Your goal: How many lines of the items below contain the string "edge"? Case matters, and your reply should be only the number.

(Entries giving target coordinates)
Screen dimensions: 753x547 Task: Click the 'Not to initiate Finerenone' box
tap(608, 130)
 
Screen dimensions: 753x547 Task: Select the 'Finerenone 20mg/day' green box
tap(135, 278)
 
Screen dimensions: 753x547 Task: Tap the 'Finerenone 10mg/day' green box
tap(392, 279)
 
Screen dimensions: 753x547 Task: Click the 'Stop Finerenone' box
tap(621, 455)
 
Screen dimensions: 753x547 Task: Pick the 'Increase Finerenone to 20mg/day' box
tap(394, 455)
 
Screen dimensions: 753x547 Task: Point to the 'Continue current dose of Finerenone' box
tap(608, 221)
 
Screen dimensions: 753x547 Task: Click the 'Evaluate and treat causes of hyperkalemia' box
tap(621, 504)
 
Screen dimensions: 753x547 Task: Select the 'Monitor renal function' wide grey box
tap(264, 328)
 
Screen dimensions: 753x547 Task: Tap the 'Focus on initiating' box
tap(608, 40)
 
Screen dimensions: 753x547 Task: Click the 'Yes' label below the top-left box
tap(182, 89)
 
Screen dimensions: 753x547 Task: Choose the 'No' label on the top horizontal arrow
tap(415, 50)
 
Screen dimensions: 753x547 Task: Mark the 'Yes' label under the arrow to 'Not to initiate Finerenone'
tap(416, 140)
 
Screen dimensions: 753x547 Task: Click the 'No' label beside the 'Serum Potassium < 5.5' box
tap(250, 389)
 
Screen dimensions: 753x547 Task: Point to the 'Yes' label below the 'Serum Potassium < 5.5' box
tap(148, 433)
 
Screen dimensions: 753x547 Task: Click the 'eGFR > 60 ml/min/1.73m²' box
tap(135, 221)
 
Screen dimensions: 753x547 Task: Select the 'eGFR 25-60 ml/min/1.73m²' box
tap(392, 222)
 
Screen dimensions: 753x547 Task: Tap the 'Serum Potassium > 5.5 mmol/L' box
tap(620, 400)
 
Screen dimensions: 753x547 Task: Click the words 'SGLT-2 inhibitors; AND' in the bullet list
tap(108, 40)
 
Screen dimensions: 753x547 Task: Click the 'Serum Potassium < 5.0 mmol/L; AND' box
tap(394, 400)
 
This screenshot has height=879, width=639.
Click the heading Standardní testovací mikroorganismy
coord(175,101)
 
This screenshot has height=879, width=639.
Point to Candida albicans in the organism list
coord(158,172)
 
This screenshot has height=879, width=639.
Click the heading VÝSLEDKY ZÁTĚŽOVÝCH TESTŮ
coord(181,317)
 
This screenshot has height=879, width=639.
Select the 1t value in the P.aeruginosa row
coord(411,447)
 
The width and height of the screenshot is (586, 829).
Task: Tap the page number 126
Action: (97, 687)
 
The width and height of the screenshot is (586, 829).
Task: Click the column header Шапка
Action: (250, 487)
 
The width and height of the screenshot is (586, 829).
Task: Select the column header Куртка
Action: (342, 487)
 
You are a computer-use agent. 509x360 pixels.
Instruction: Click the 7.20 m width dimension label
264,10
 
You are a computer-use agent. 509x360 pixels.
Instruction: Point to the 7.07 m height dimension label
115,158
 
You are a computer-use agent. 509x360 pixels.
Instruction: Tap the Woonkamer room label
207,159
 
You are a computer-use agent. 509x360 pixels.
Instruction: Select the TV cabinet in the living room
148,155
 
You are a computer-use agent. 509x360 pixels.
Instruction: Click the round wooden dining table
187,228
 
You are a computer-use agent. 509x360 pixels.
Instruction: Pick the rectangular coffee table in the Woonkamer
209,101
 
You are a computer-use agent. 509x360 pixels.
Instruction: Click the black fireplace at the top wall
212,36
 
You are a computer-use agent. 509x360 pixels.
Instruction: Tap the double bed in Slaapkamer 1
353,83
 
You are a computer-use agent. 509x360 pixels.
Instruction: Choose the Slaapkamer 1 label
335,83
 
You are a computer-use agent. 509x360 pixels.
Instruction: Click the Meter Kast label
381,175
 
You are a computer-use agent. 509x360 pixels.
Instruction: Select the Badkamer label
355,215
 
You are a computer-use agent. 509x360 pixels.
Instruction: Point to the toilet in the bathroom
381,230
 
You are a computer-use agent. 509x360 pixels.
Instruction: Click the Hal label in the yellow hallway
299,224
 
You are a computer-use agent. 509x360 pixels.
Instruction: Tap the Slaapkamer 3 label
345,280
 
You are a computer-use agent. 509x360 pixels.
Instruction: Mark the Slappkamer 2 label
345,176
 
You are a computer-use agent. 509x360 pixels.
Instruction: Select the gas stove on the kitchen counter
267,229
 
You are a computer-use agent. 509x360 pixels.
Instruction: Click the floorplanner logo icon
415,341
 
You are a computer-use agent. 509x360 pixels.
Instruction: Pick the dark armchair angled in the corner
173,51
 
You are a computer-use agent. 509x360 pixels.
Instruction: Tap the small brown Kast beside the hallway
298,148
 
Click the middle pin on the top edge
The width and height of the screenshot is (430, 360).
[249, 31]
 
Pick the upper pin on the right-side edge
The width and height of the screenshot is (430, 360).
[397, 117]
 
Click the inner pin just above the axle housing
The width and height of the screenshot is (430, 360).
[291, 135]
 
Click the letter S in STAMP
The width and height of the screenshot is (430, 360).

Exercise response: 2